Screen scraping may be on the way out in Europe, but Australian regulators see no reason to ban it just yet.
The practice of using a program to pull information off screens has become a controversial topic with the EU having banned it and several big financial companies openly opposing screen scraping.
For instance, JPMorgan banned the practice in February. Any FinTech business still using the practice will be banned from accessing the investment bank’s data.
In Australia, the Commonwealth Bank of Australia has previously advised its customers against giving access to their credentials to FinTech firms using screen scraping, saying the lender view it as a security risk.
Nevertheless, the Australian Securities and Investments Commission (ASIC) told the senate during a hearing that it was not intending to stop the practice of consumers giving FinTechs access to their data for use in other financial services, Which-50 reported. ASIC added that the regulator saw no evidence that allowing screen scraping would harm customers.
The Australian Competition and Consumer Commission (ACCC) has previously voiced a similar opinion.
Rebecca Schot-Guppy, general manager of FinTech Australia, the body championing the Australian FinTech industry, welcomed the decision.

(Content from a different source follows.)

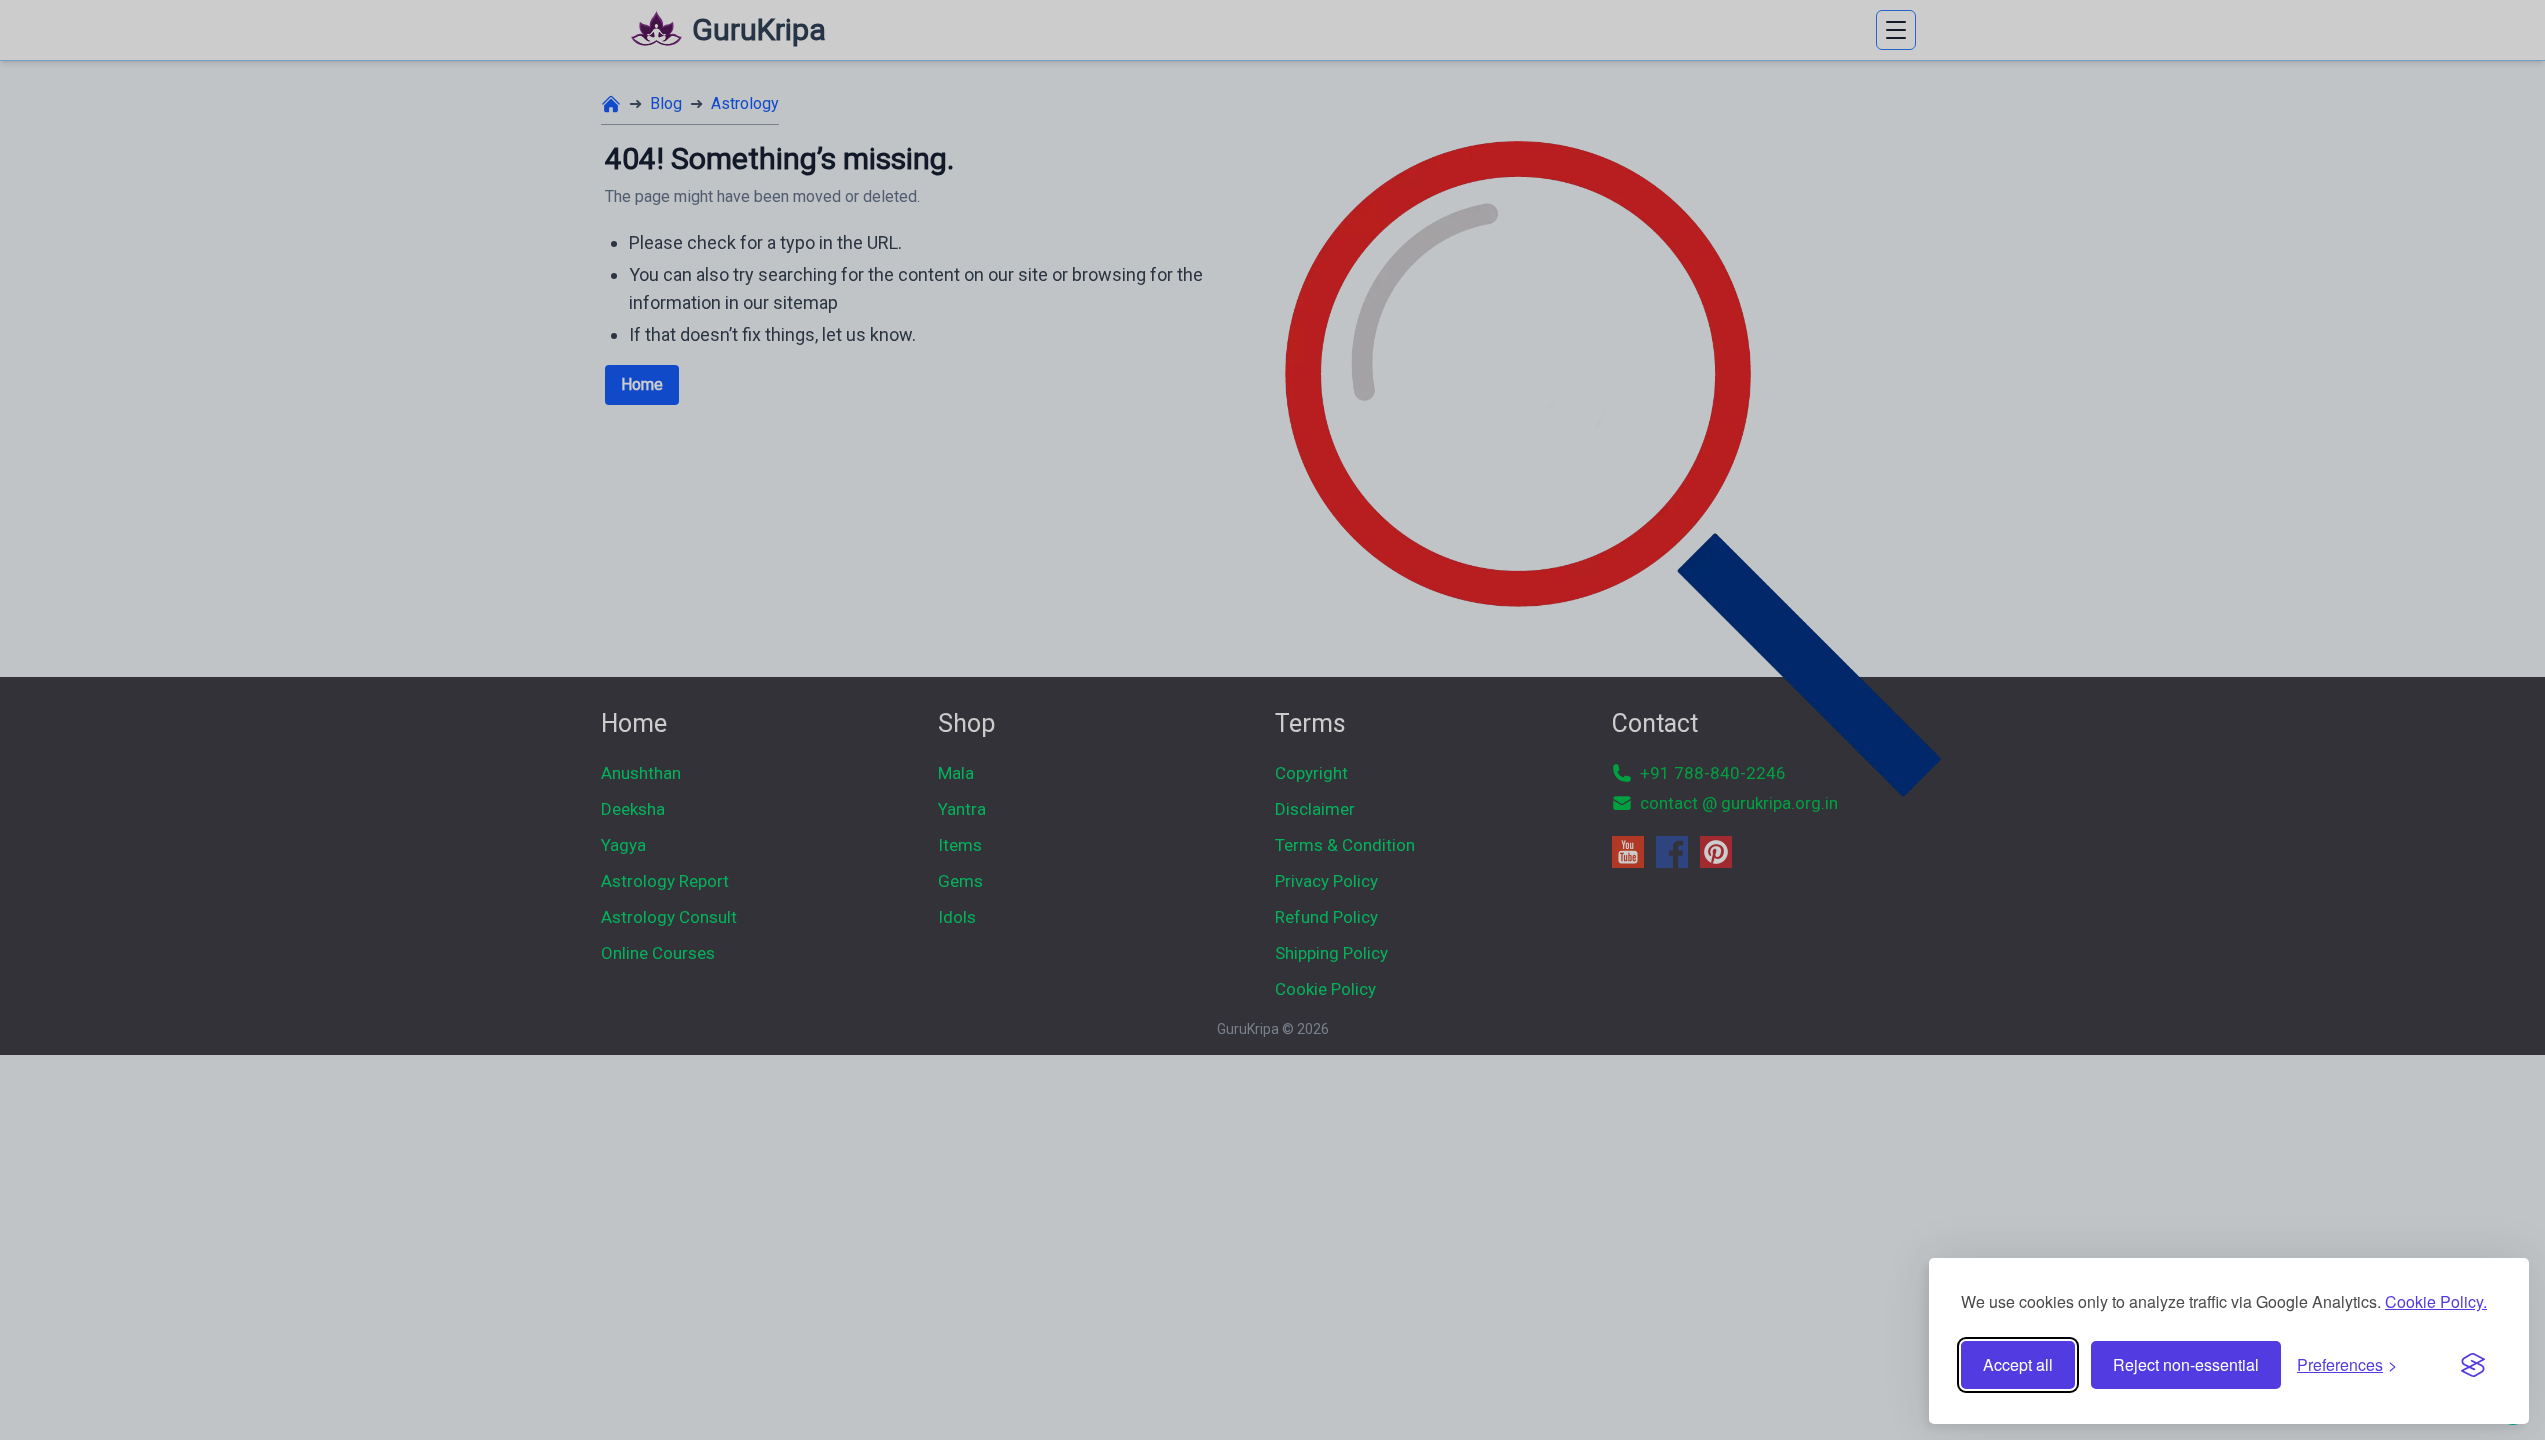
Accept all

She told the senate committee that there was no need to ban the practice before the new Consumer Data Right (CDR) is introduced later this year. Many believe that the new rules and open banking, which will make it easier for consumers to transfer their data between different providers via APIs, will make the screen scraping redundant.
“From our perspective, the reasonable conclusion is that no attempt should be made to outlaw screen scraping until CDR and CDR data is readily available across the economy,” Schot-Guppy said.
“More broadly, the CDR should be implemented in a manner that is easier to access, provides better functionality and is cheaper than scraping. This will remove the need for companies to use screen scraping to obtain specific confidential financial data.”
Robert Bell, CEO and founder of 86 400, the Australian challenger bank, also told the committee that only big firms are against screen scraping because the ban would give them an unfair advantage, Yahoo Finance reported.
“I would argue that the loudest voices on this, in terms of anti-screen scraping, are those who have the most to lose from it, that is, the big banks because they don’t want customers to see their data,” Bell said.
While several other FinTech startups have joined him in welcoming the decision, some are not in a similar celebratory mood.
“Screen scraping is problematic because the data holder doesn’t know that it’s not [the customer],” Lisa Schutz, founder and CEO of Verifier, the income verification startup, said on a Gartner panel in February. “And that has all sorts of risks, cybersecurity implications [and] privacy implications.”